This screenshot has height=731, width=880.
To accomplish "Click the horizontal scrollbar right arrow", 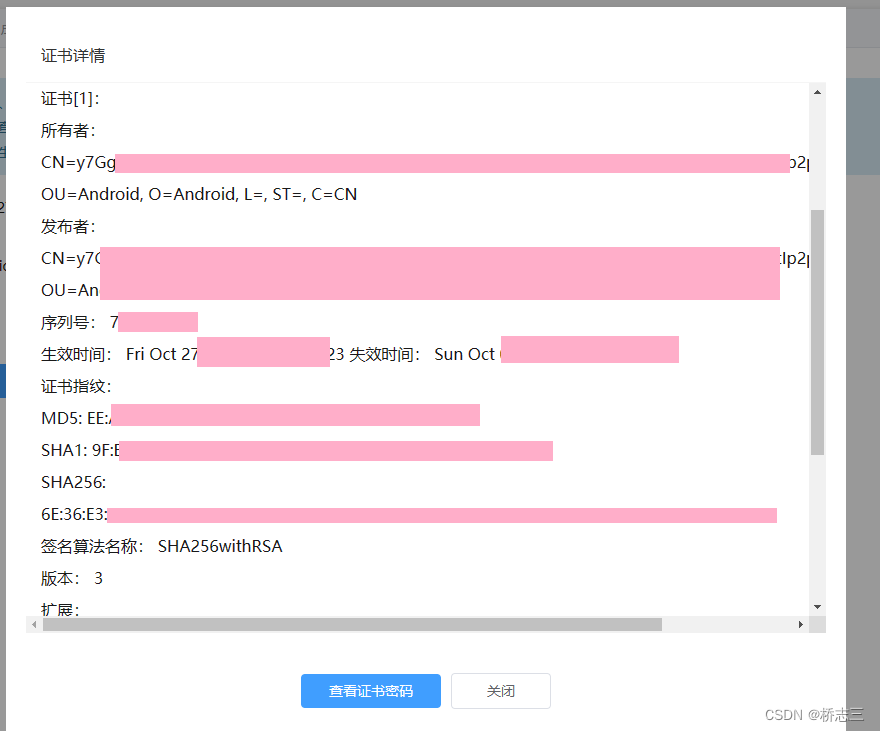I will [x=800, y=623].
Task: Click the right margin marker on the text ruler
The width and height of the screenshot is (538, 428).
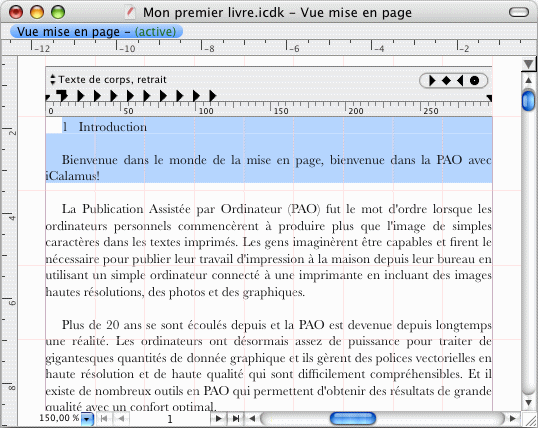Action: [x=489, y=98]
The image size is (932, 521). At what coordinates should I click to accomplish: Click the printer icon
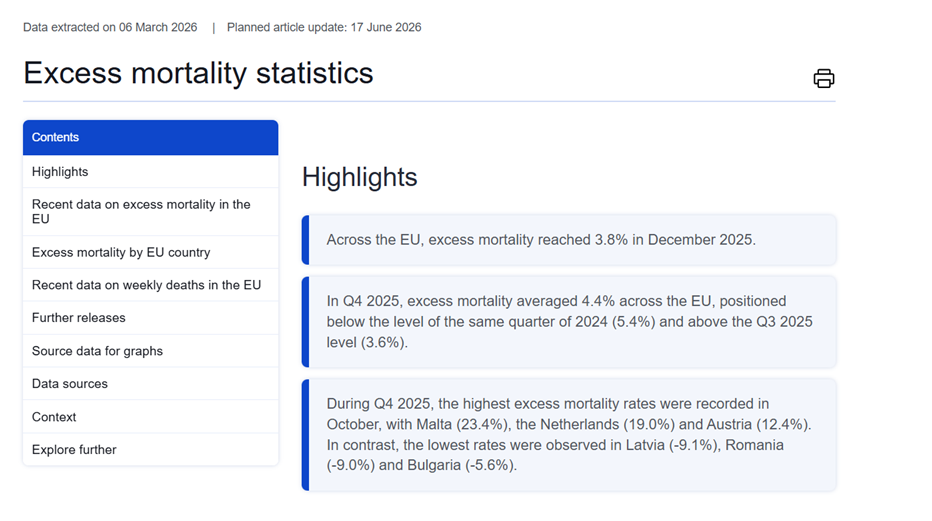pos(823,79)
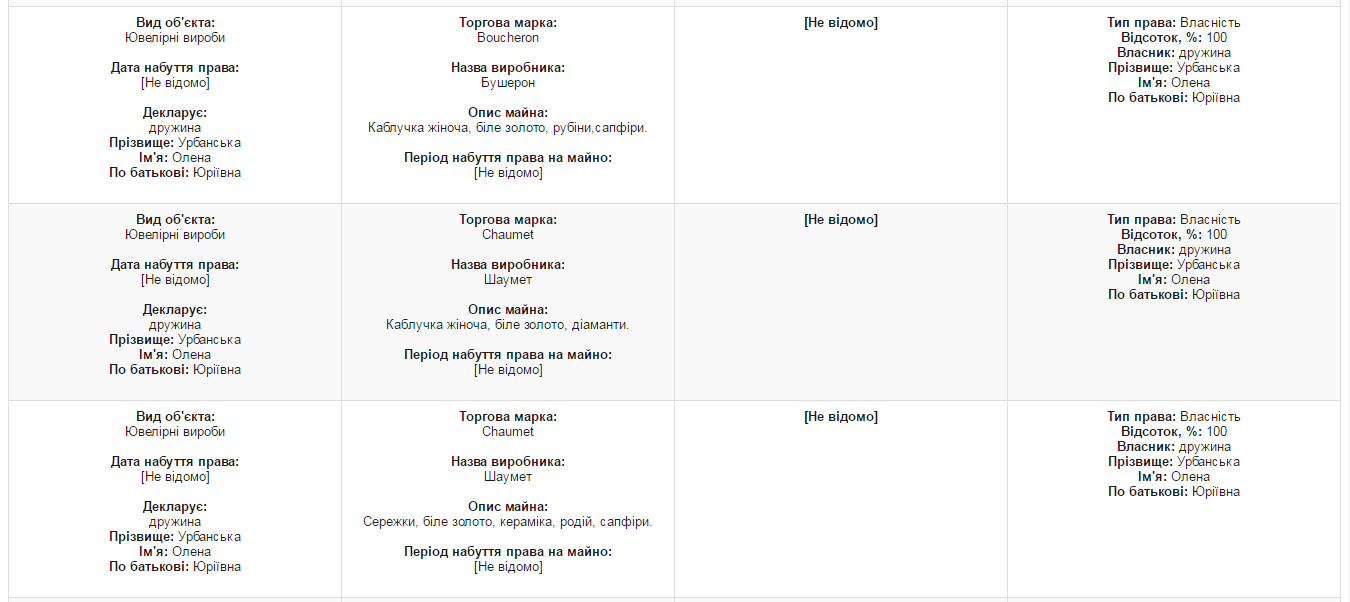
Task: Click "Chaumet" in the earrings row
Action: [508, 432]
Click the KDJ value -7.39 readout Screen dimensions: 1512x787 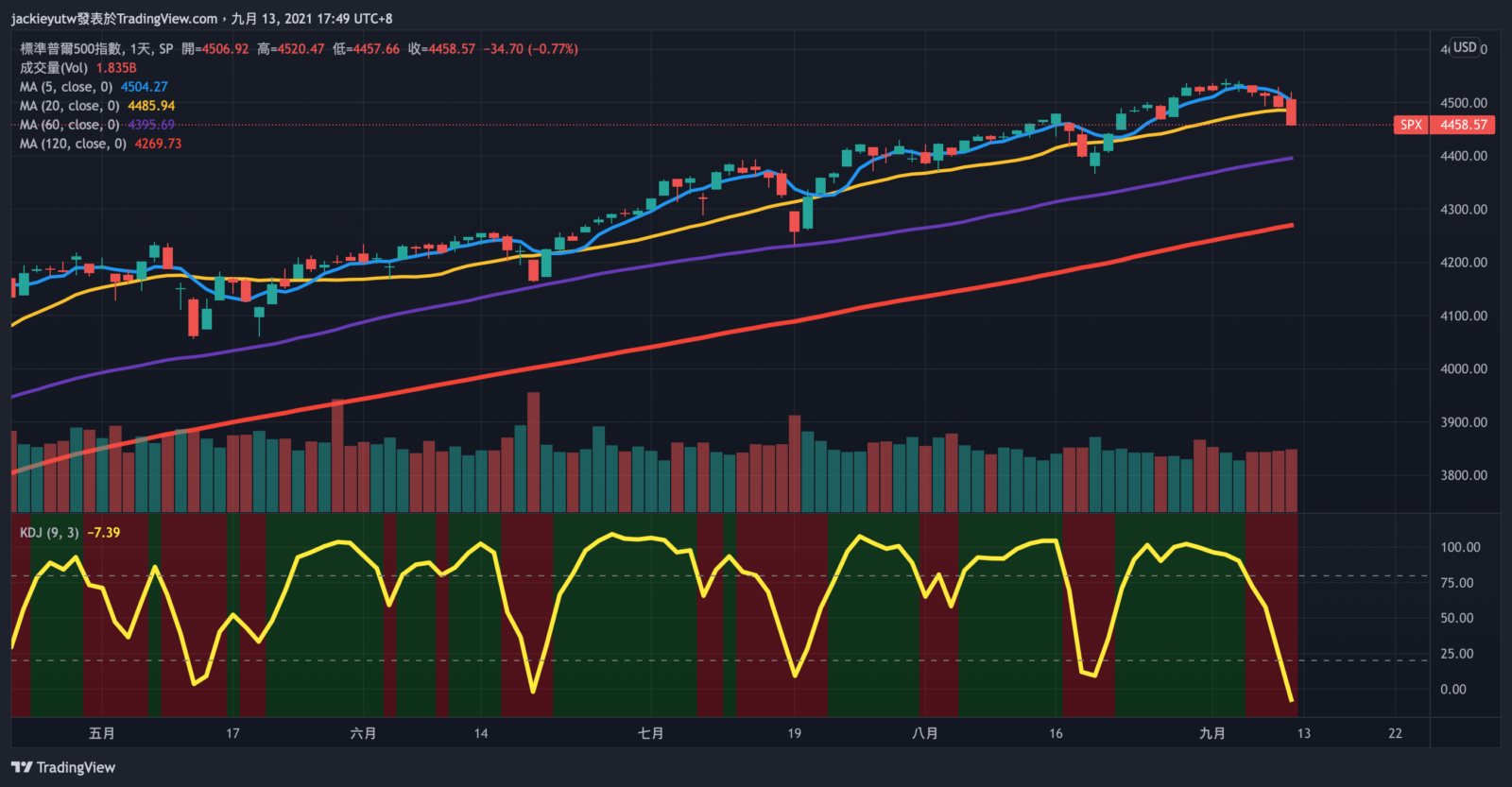pos(104,533)

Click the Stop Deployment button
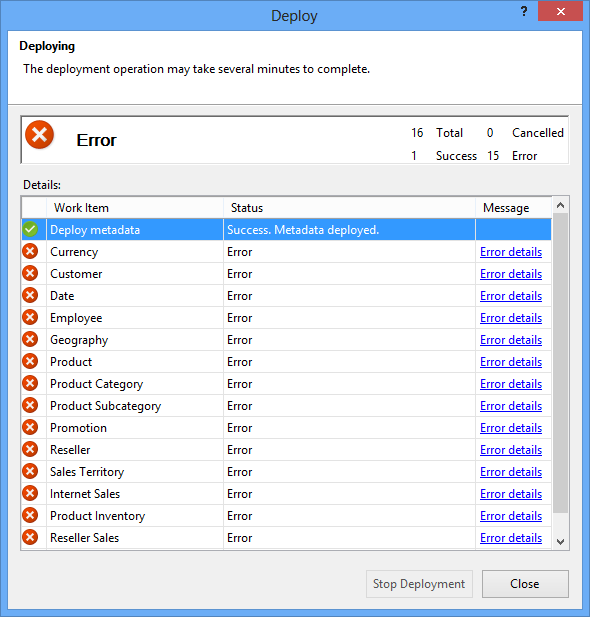[x=419, y=584]
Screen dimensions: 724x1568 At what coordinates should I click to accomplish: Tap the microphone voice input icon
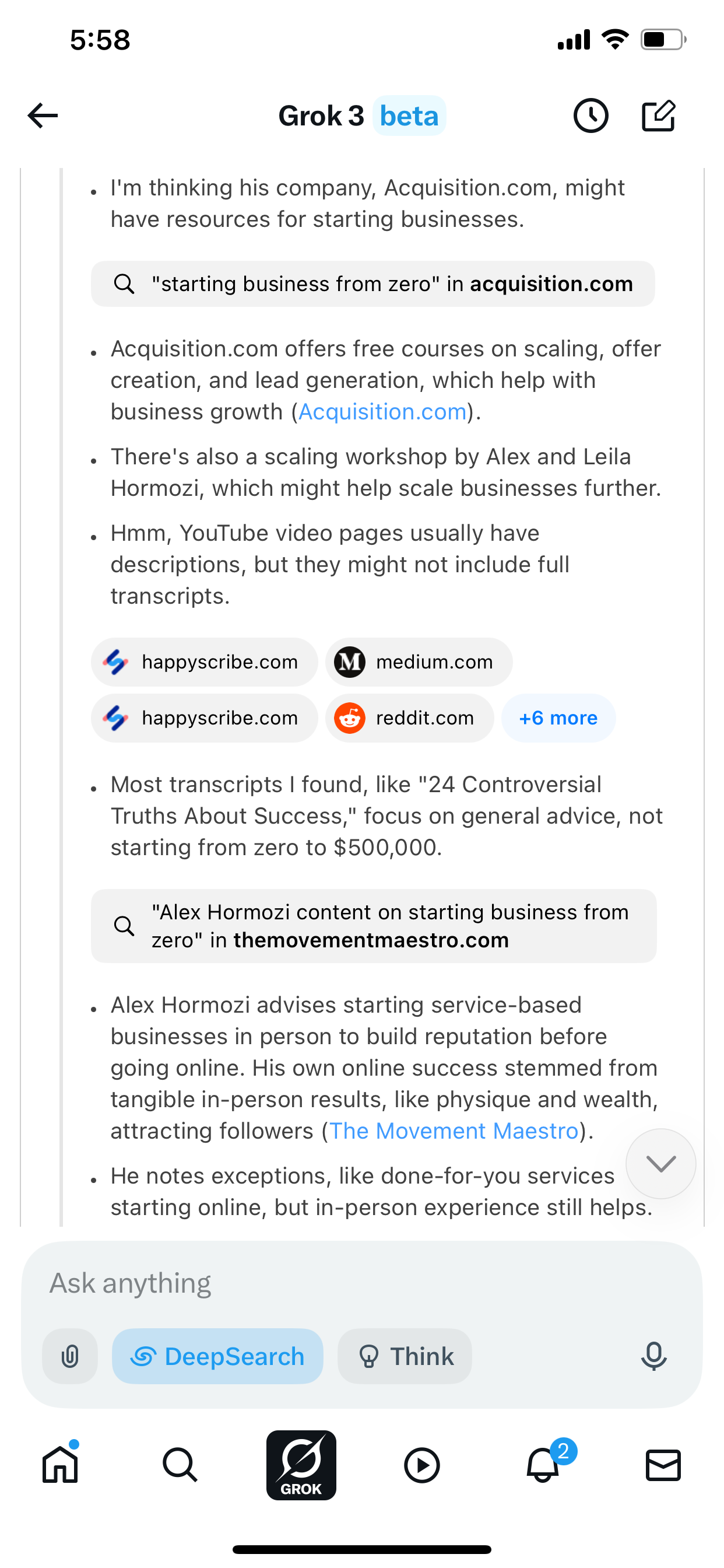click(653, 1356)
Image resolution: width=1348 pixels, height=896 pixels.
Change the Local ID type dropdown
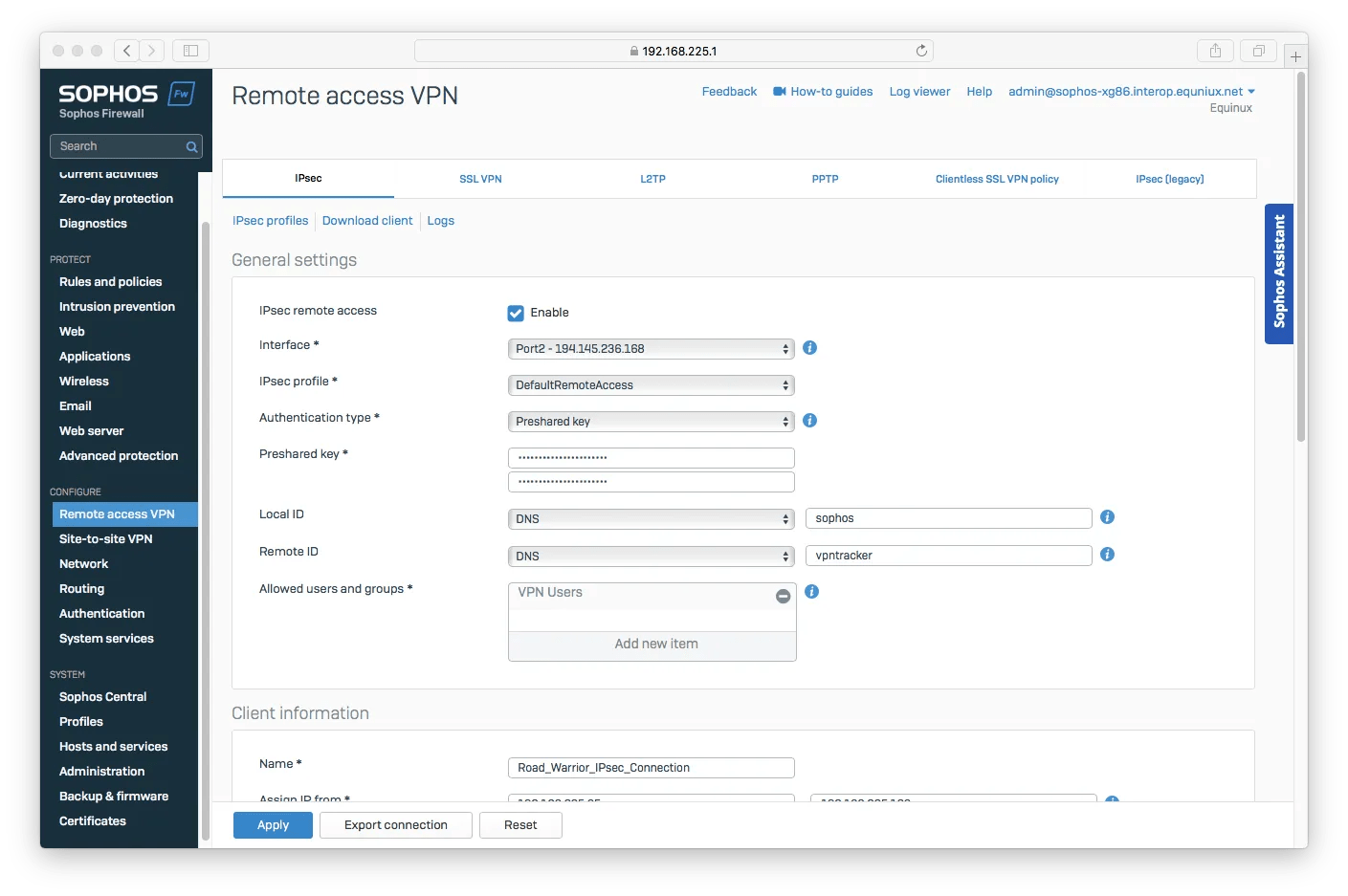651,518
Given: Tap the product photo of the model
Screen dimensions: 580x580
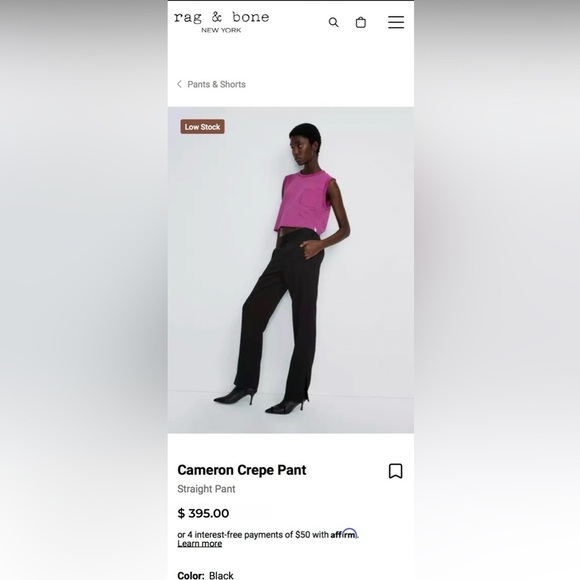Looking at the screenshot, I should point(291,270).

WHAT TO WORK ON: Starting at the line with "Change the Local ID type dropdown", reproduce exactly each line through the end of the entries, including the first and the last, and skip the pictures.

EXERCISE RESPONSE:
Change the Local ID type dropdown
651,518
Given: Tap the product photo of the model
Screen dimensions: 580x580
Looking at the screenshot, I should point(291,270).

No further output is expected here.